Zfhx2 is highly expressed in DRG within peripherin-positive neurons. (A) Real-time qPCR assay measuring the expression level of Zfhx2 in specific tissues from adult wild-type mice (n = 3). (B) Immunocytochemical analysis of PFA fixed dissociated DRG derived from an adult C57BL/6 wild-type mouse. DAPI staining (in blue), rabbit polyclonal anti-ZFHX2 (in red), mouse monoclonal anti-peripherin (in green). ZFHX2 localizes to the nucleus of peripherin-positive small diameter DRG neurons. Scale bar = 10 μm.

Figure 3

Zfhx2 knockout mice have altered acute mechanical and thermal pain thresholds. (A) Randall Selitto test measuring withdrawal thresholds in the tail to noxious mechanical stimuli in knockout (KO; n = 15) and wild-type (WT) littermates (n = 13). Knockout mice are significantly hyposensitive compared to controls (P = 0.0017). (B) Hot plate test measuring withdrawal latency to noxious thermal (50°C) stimuli in knockout (n = 31) and wild-type littermate (n = 31) controls.
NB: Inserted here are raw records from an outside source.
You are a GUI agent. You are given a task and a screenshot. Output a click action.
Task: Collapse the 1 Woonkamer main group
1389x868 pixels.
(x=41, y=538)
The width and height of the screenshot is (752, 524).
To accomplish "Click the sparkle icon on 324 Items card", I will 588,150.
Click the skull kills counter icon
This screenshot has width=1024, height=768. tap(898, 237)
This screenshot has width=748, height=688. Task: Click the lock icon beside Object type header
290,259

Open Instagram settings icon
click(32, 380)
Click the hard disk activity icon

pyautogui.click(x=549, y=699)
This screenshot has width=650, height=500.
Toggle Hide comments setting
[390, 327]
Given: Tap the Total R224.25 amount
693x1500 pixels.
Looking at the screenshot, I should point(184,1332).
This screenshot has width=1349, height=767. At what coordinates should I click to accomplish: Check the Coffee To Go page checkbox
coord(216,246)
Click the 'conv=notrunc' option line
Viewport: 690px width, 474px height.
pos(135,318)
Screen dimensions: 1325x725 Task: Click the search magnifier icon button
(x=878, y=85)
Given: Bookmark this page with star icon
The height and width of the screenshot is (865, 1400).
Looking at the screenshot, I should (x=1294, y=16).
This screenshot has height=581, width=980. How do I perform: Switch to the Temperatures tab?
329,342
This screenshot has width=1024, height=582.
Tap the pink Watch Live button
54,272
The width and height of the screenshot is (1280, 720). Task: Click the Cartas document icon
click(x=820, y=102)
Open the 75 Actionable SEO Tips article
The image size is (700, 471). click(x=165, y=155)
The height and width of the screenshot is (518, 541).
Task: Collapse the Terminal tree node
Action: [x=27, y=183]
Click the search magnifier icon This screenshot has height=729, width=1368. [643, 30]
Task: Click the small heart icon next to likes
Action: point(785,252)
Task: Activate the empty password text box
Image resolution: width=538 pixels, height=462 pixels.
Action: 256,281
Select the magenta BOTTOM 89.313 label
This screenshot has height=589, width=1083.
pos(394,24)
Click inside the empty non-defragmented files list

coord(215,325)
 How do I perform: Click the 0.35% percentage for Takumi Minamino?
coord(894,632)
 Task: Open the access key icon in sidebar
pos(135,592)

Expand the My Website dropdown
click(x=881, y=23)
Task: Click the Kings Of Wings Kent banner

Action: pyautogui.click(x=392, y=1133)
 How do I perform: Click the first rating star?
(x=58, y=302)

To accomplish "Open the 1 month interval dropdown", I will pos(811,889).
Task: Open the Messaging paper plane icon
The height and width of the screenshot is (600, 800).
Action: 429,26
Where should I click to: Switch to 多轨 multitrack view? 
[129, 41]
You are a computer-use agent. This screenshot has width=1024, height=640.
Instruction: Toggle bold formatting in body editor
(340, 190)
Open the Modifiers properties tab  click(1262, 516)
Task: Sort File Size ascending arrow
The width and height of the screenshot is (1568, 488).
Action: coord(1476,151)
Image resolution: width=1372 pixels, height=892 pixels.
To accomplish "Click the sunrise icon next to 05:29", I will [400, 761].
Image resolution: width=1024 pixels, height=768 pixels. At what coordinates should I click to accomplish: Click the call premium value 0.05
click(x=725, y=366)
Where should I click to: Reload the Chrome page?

Knockout mice are significantly hypersensitive compared to controls (P = 0.000008). (C) ZFHX2 knockout deep dorsal horn WDR neurons show a deficit in noxious mechanical coding compared to littermate controls but no differences in response to dynamic low threshold stimuli. Brush (wild-type n = 44, knockout n = 61, P = 0.176); Prod 100 g/cm² (wild-type n = 43, knockout n = 61, P = 0.01); Prod 150 g/cm² (wild-type n = 43, knockout n = 61, P = 0.044). All data analysed by t-test. Results are presented as mean ± standard error of the mean (SEM); ns (not significant) P > 0.05; *P ≤ 0.05; **P ≤ 0.01; ****P ≤ 0.0001.

Figure 4

ZFHX2 p.R1907K BAC transgenic mice are hyposensitive to noxious heat and DRG neurons have reduced responses to capsaicin. (A) Hargreaves’ test measuring paw withdrawal latency to noxious thermal stimuli. Wild-type (WT) n = 16, mutant (MUT) n = 16 (genomic BAC copy number 1–5), P = 0.0048. (B) Mice with the highest genomic BAC copy number (four to five copies) have a high pain threshold to noxious heat. Wild-type n = 16, mutant n = 5, P = 0.000058. (C) Hot-plate test measuring withdrawal latency to noxious thermal (50°C) stimuli in BAC transgenic mice (mutant n = 16) and wild-type littermate (n = 16) controls. P = 0.058. (D) Similar to the Hargreaves’ test, mice with the highest genomic BAC copy number (four to five copies) have a high pain threshold to noxious heat. Wild-type n = 16, mutant n = 5, P = 0.00095. (E) Example confocal images from cultured wild-type and mutant mouse DRG neurons before and after the application of capsaicin (1 µM). Scale bar = 50 µm. (F) Averaged response of all wild-type (n = 129) and mutant (n = 138) mouse DRG neurons to capsaicin (1 µM) application. (G) Maximal relative fluorescence from baseline for wild-type and mutant mouse DRG neurons following capsaicin (1 µM) application. P = 0.0000002. All data analysed by t-test. Results are presented as mean ± SEM; ns P > 0.05; **P ≤ 0.01; ***P ≤ 0.001; ****P ≤ 0.0001.

Figure 5

Potential transcriptional targets of ZFHX2. (A) The consensus AG-rich motif derived from promoter regions of deregulated genes in the microarray screen. The motif has been constructed from five common motifs highly represented in 1000-bp upstream regions (Supplementary Fig. 6). (B) The top six GO terms for genes that contain the AG-rich motif. For more information see Supplementary Table 4. The genes with the biggest change in their expression levels (P < 0.01). Zfhx2 expression level is shown as a positive control as it is expected to rise after introducing extra copies of the Zfhx2^mut gene. Some of these genes have shown an enrichment of ZFHX2 binding at their regulatory upstream regions (as indicated in right column) as analysed by ChIP-seq analysis.